Passons pour l’heure sur les incohérences, ce film oppose donc deux modèles de colonisation et de stratégie de développements. D’un côté celui des cellules volumiques que nous qualifieront pour le dire vite « d’animales ». Celles-ci sont dissipantes, centralisatrices, en quête d’immortalité. Elles sont représentées par des hommes blancs. De l’autre, des cellules surfaciques de type « végétales ». Celles-ci sont intégrantes, en quête de diversification et d’inscription dans une certaine forme d’éternité. Elles sont représentées par des hommes bleus.
Si l’on acceptait de suivre cette ligne, pour les hommes bleus croitre équivaudrait donc à maximiser ses surfaces d’échanges avec le dehors.
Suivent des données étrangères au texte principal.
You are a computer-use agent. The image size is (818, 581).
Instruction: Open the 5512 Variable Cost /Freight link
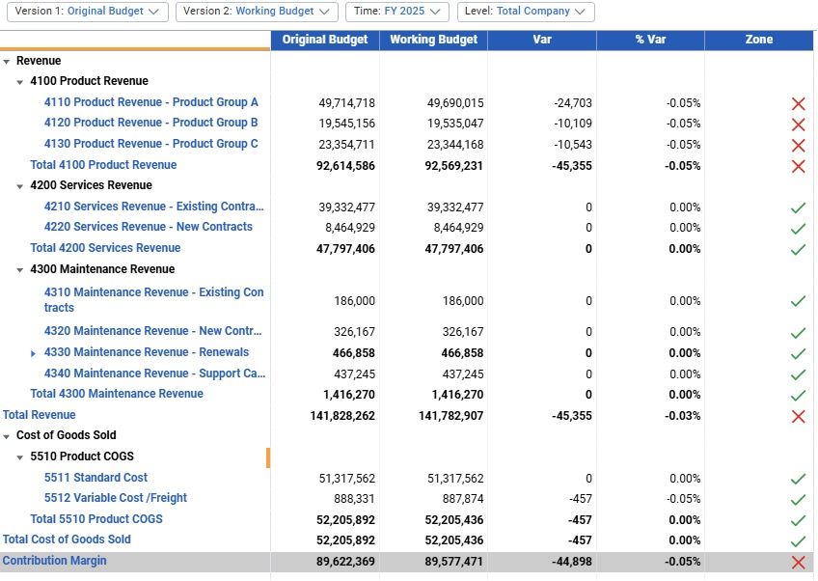coord(116,498)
Ainsi leur puissance ne grandit qu’à mesure qu’ils deviennent capables de se connecter, d’opérer des transactions – choisir et être choisit, affecter et être affecter – avec et par de nouvelles entités du dehors (un cheval, un oiseau, un dragon, etc.)
Êtres de surface, leur intériorité est comme retournée vers le dehors, les lieux de stockage qu’il propose, c’est à dire ces vastes parties du réseau la pensée qui situées hors des corps bleus individués collectent de manière non centralisée des traces mémorielles, des « codes génétiques » hétérogènes capables de cohabiter et de coévoluer.
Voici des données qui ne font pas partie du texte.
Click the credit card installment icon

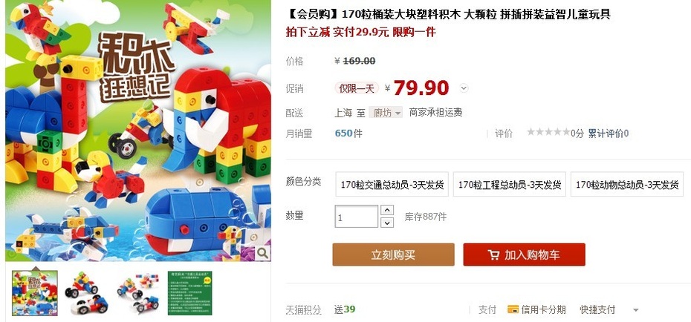tap(513, 309)

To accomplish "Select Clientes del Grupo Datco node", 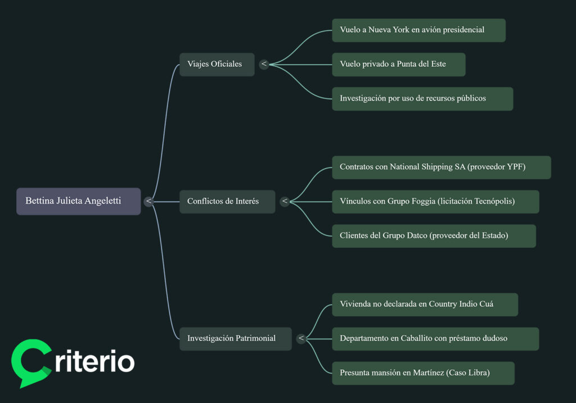I will 434,236.
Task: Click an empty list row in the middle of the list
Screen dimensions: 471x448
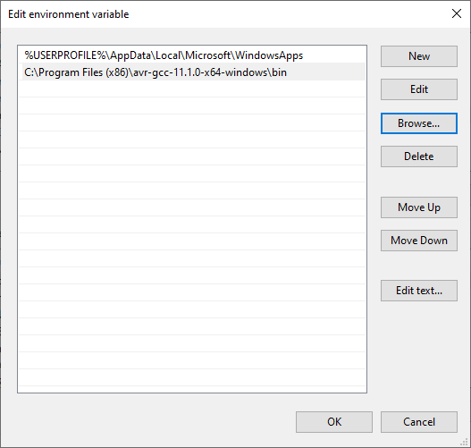Action: (x=192, y=224)
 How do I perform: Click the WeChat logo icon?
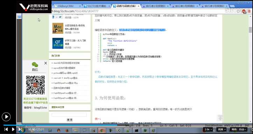point(35,65)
La nature est alors, et pour ainsi dire, un super système d’information où la notion d’information renverrait à une certaine structuration pour concentration des énergies. Dès lors, si l’homme bleu connecté sélectionne, prélève, capture, les produits de ses transformations du monde pandorien sont restitués sous forme de traces mémorielles au super système d’information naturel.

Principe hologrammique

Principe hologrammique, la partie est dans le tout, le tout est inscrit dans la partie

Habiter dans un certain rapport de participation au dehors forme donc le point de stabilité de l’homme bleu. Le jongle se remplit de leurs pensées, leurs corps s’impriment de la jongle. A l’inverse, pour des humains dont le dedans égotique forme le point de stabilité, ceux-ci sont exposés à un dehors jongle qu’ils ne visitent que depuis leur dedans. Jongle intraductible sous ce rapport, ils ne cessent donc de vouloir s’en protéger, s’en couper, s’affronter.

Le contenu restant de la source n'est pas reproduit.